> _Records shown_:
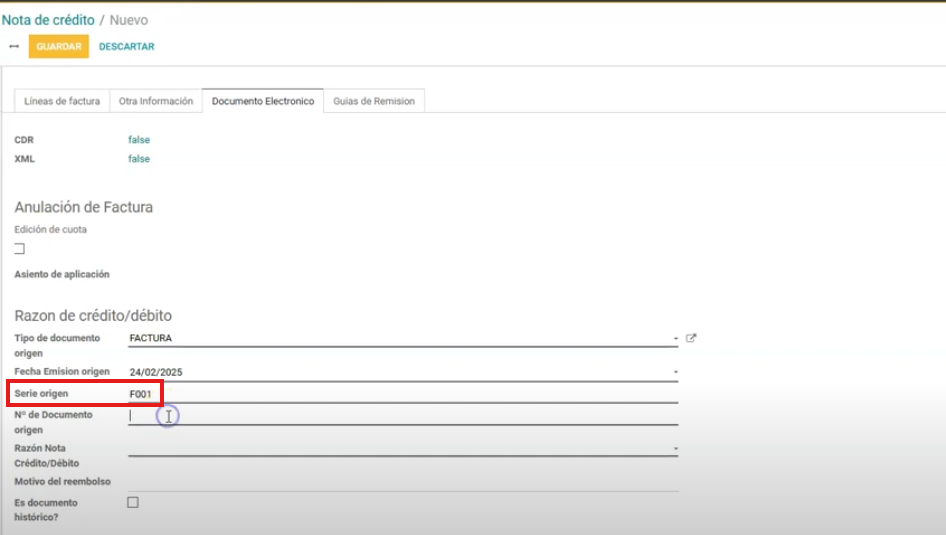Click the Serie origen field with F001
This screenshot has width=946, height=535.
[400, 394]
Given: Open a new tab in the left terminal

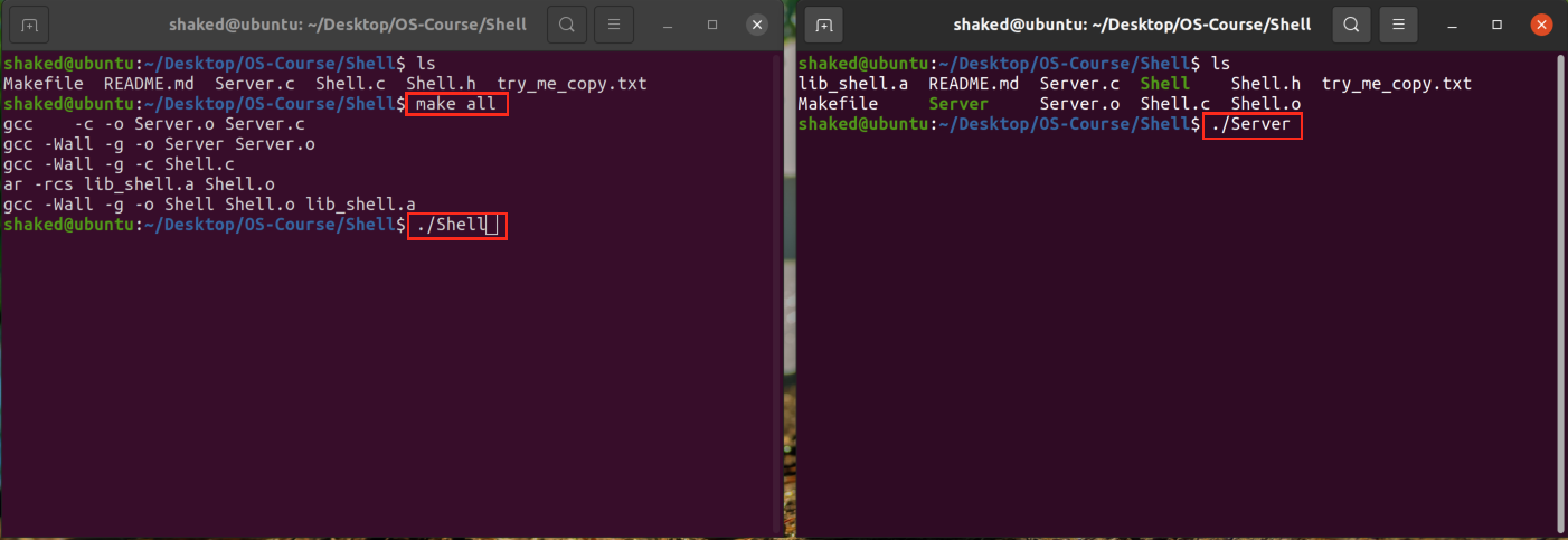Looking at the screenshot, I should (x=29, y=25).
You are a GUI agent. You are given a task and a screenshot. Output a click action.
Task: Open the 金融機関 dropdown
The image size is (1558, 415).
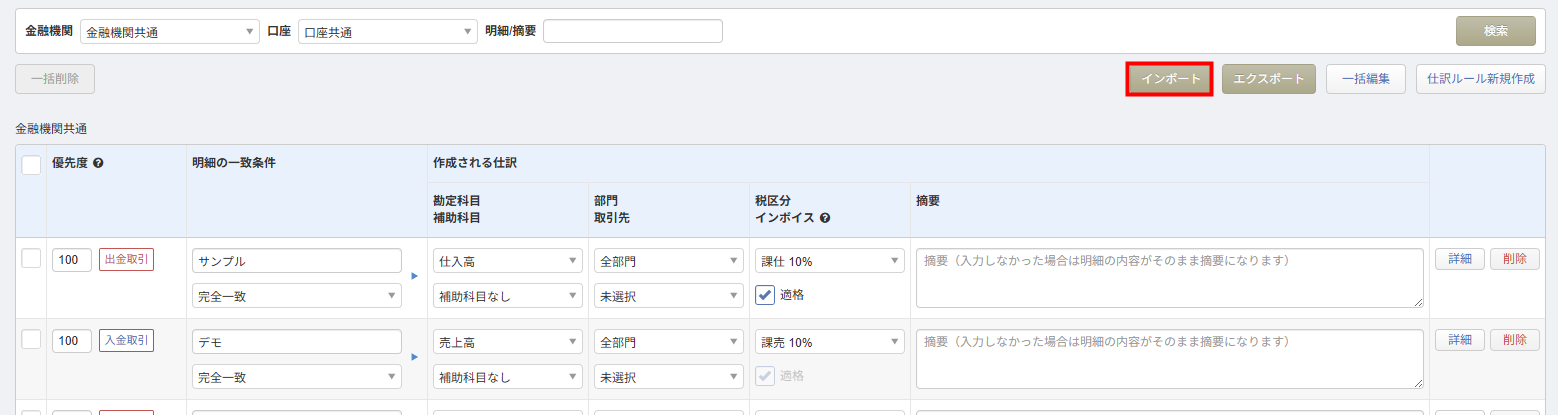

> _Written instruction_: Recast the lines above as a numbered list, dropping the blank lines and leaving the pictures out.

> _Answer to this exercise_:
1. Click the Serie origen field with F001
2. This screenshot has width=946, height=535.
3. [400, 394]
4. Given: Open a new tab in the left terminal
5. Looking at the screenshot, I should (x=29, y=25).
6. You are a GUI agent. You are given a task and a screenshot. Output a click action.
7. Task: Open the 金融機関 dropdown
8. The image size is (1558, 415).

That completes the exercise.